Macronutrients per serving

68
grams
Protein
20.0g 29%
Fat
18.0g 26%
Carbs
30.0g 44%

Rich in nutrients

☀️ Vitamin A
15% DV
Essential for vision and immune function
🔺 Iron
10% DV
Important for blood production
🔺 Calcium
8% DV
Necessary for bone health
🌾 Fiber
4g
Aids in digestion

Ingredients

Main Ingredients

  • 4 cups masa harina
  • 3 cups chicken broth warm
  • 1 1/2 cups lard melted
  • 12 corn husks soaked in warm water

Red Chili Pork Filling

  • 2 pounds pork shoulder cut into chunks
  • 6 dried guajillo chilies stemmed and seeded
  • 3 cloves garlic minced
  • 1 teaspoon ground cumin
  • 1 teaspoon salt
  • 1 teaspoon dried oregano
  • 1 cup reserved pork broth

Instructions

  1. 1 Place pork shoulder chunks in a large pot and cover with water.
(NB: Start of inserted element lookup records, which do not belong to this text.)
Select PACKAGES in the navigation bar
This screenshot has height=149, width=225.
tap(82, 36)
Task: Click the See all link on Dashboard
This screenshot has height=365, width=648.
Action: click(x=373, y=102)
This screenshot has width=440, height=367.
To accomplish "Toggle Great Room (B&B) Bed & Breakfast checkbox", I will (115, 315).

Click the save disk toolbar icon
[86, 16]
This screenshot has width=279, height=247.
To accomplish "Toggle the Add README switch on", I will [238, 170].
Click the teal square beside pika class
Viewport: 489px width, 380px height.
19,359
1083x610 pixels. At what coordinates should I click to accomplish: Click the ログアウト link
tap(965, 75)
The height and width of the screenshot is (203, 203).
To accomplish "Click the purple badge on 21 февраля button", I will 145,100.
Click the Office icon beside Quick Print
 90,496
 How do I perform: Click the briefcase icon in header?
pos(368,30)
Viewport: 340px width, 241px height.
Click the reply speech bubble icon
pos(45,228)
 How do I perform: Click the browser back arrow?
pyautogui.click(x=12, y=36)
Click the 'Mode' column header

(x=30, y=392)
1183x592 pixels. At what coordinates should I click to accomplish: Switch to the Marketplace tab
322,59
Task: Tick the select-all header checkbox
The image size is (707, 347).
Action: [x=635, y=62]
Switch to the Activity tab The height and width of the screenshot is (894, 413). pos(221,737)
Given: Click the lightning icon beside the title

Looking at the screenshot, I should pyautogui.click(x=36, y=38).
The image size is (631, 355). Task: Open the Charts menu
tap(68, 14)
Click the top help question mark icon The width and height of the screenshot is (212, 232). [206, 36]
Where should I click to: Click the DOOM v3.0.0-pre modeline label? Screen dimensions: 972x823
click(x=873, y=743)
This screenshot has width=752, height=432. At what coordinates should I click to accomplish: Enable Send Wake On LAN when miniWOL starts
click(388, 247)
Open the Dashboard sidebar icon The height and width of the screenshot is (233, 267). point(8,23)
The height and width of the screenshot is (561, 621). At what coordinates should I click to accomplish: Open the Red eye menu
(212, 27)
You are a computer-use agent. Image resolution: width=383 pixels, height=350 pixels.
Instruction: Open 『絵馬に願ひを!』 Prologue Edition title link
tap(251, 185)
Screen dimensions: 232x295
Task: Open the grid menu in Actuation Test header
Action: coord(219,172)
Bring to a boil, then reduce heat and simmer for 1.5 hours or until tender.
  2. 2 Remove pork from the pot, reserving 1 cup of the broth. Shred the pork using two forks.
  3. 3 In a small saucepan, boil the guajillo chilies in water for 10 minutes until softened. Drain and blend with garlic, cumin, salt, oregano, and 1 cup reserved pork broth until smooth.
  4. 4 Combine the chili sauce with the shredded pork in a skillet. Cook over medium heat for 10 minutes, stirring occasionally.
  5. 5 In a large bowl, mix masa harina with warm chicken broth until smooth. Add melted lard and beat until dough is light and fluffy.
  6. 6 Spread a small amount of masa dough onto the center of a soaked corn husk, leaving space at the edges. Place a spoonful of pork filling in the center.
  7. 7 Fold the sides of the husk to enclose the filling, then fold up the bottom. Repeat with remaining ingredients.
  8. 8 Arrange tamales upright in a steamer basket. Steam for 1.5 to 2 hours, checking water level occasionally, until masa is firm.
  9. 9 Remove tamales from the steamer and let cool slightly before serving.